Hypercapnia-Induced Noncirrhotic Hyperammonemia (HIH): Unveiling an Unrecognized Association

Hypercapnia-induced noncirrhotic hyperammonemia (HIH) presents a perplexing clinical scenario, challenging the conventional understanding of ammonia metabolism. Despite the well-established link between hyperammonemia and liver dysfunction, our recent observations revealed a novel association between hypercapnia and elevated ammonia levels in patients without chronic liver disease. This abstract encapsulates a brief report outlining five cases of HIH, shedding light on the pathophysiological mechanisms underlying this phenomenon and emphasizing the importance of heightened clinical awareness. This brief report elucidates the intricate interplay between respiratory and metabolic processes in the modulation of ammonia homeostasis.
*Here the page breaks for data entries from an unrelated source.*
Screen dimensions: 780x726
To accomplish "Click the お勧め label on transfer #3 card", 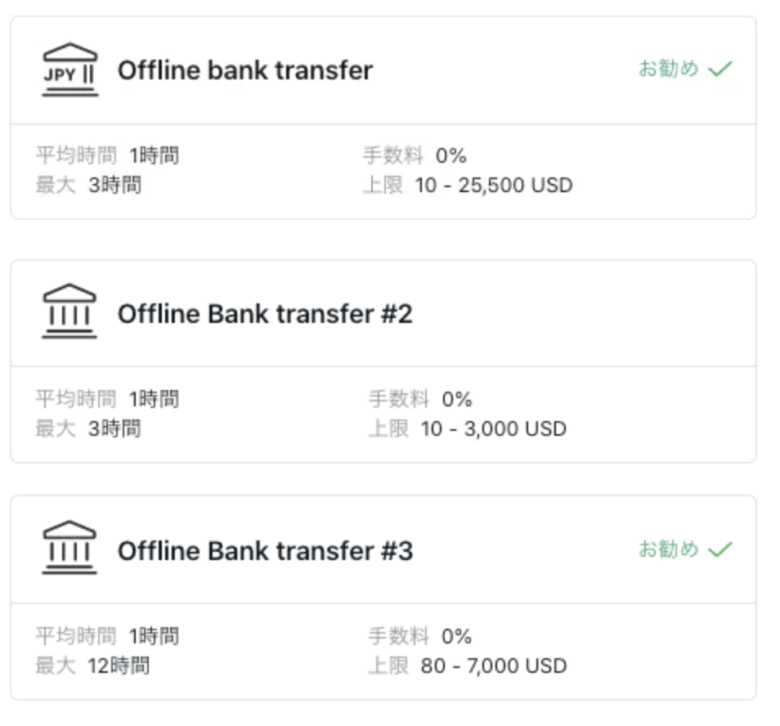I will click(x=669, y=549).
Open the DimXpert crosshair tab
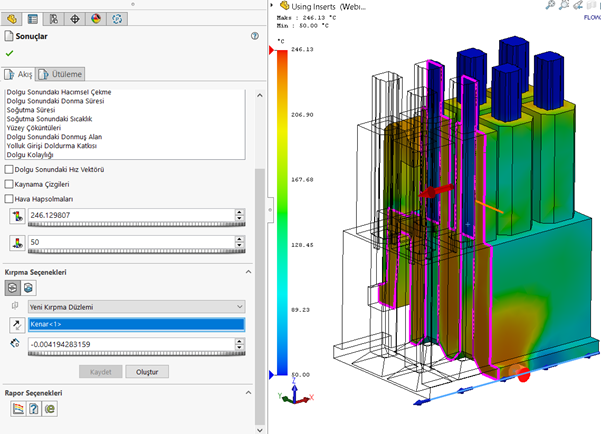Viewport: 601px width, 434px height. tap(77, 18)
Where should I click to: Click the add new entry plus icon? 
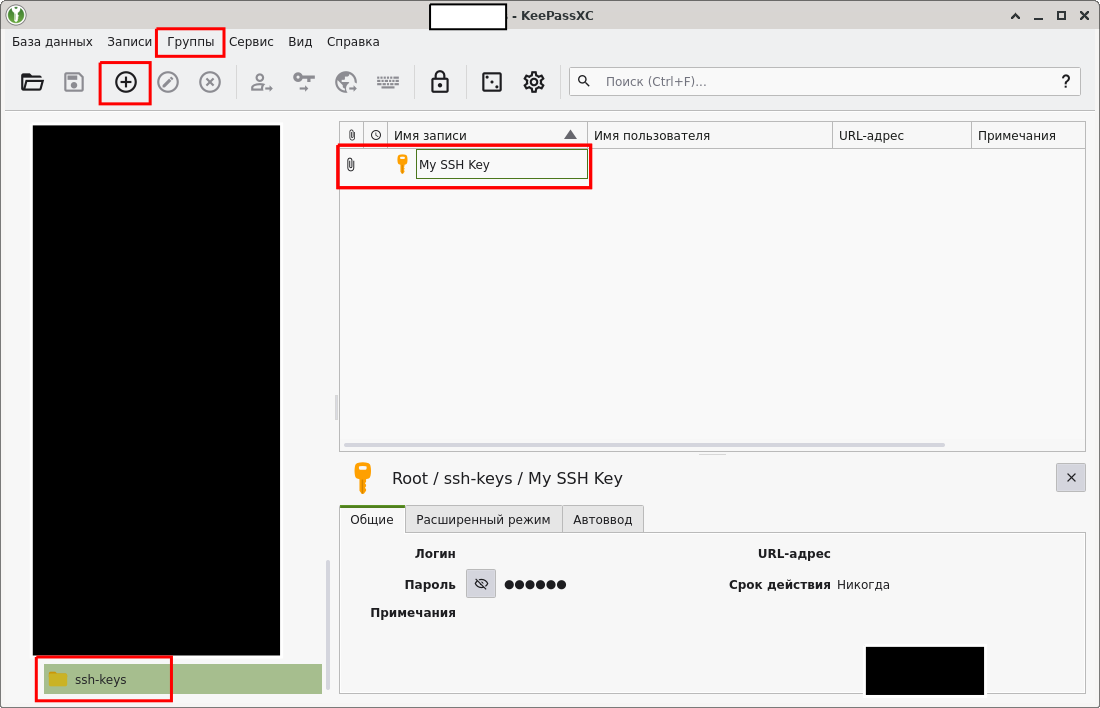126,82
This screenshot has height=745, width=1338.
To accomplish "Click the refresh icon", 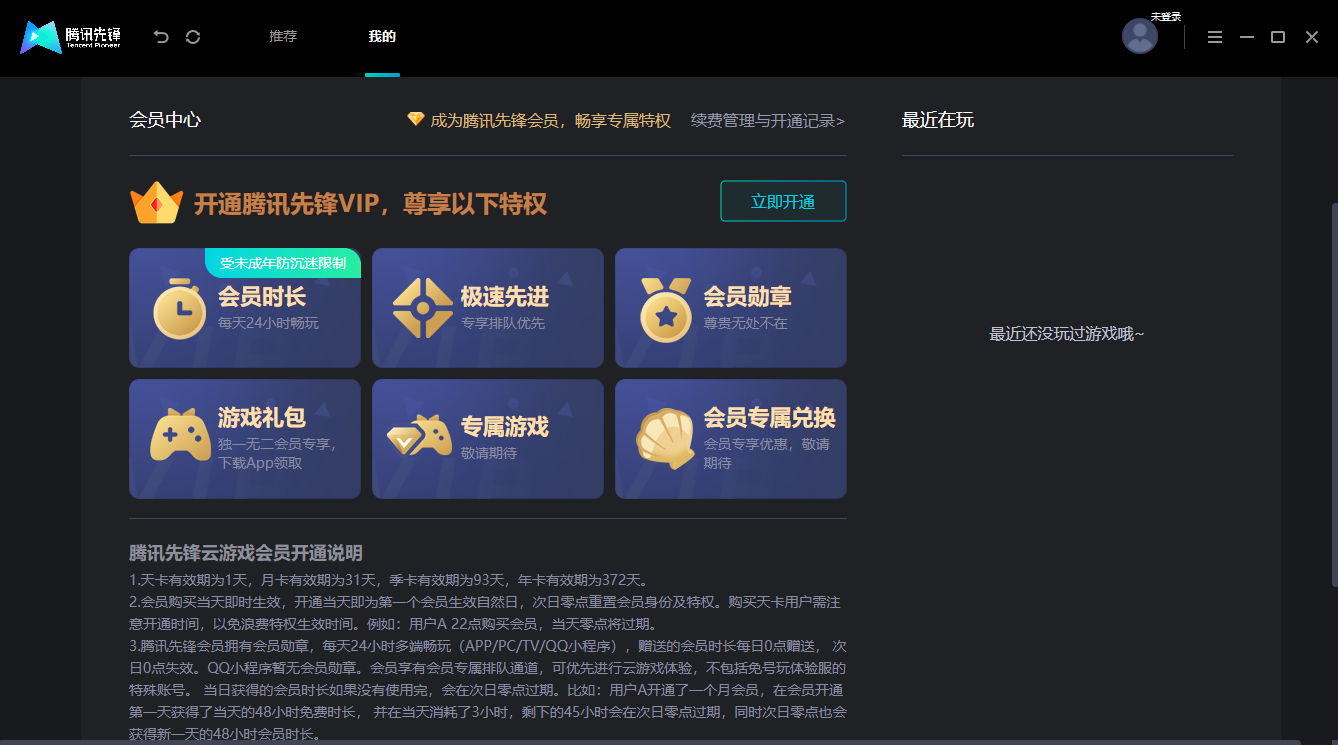I will [193, 36].
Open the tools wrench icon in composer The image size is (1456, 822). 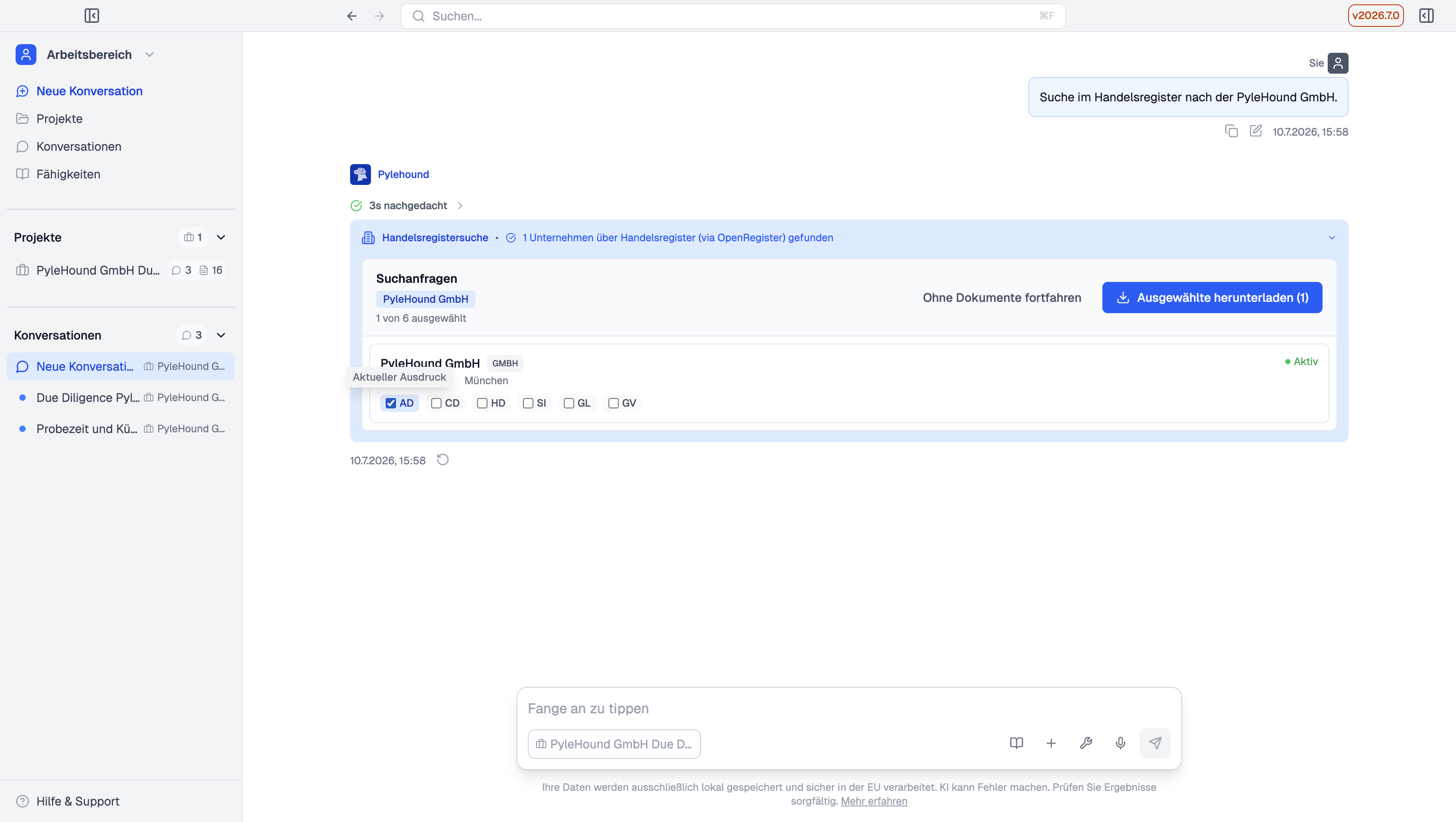click(1086, 743)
Ammonia, a neurotoxic metabolite primarily detoxified by hepatic mechanisms, has traditionally been associated with liver dysfunction. However, the emergence of HIH suggests alternative pathways influencing ammonia levels. The manuscript hypothesized possible mechanisms, and in addition, it explores the role of pulmonary vascular dynamics and congenital shunts in precipitating hyperammonemia in hypercapnic states. Recognition of this association not only prevents misdiagnosis of liver pathology but also informs targeted therapeutic interventions. Furthermore, the manuscript advocates for a paradigm shift in clinical practice, advocating for repeat ammonia measurements following the resolution of hypercapnia to ascertain the transient nature of hyperammonemia. While this report offers valuable insights into the enigmatic realm of HIH, it underscores the need for further research to elucidate the epidemiology, risk factors, and mechanistic underpinnings of this phenomenon. Future investigations could refine the mechanism and clinical significance of this association and ultimately optimize patient care in the context of hyperammonemia associated with hypercapnia.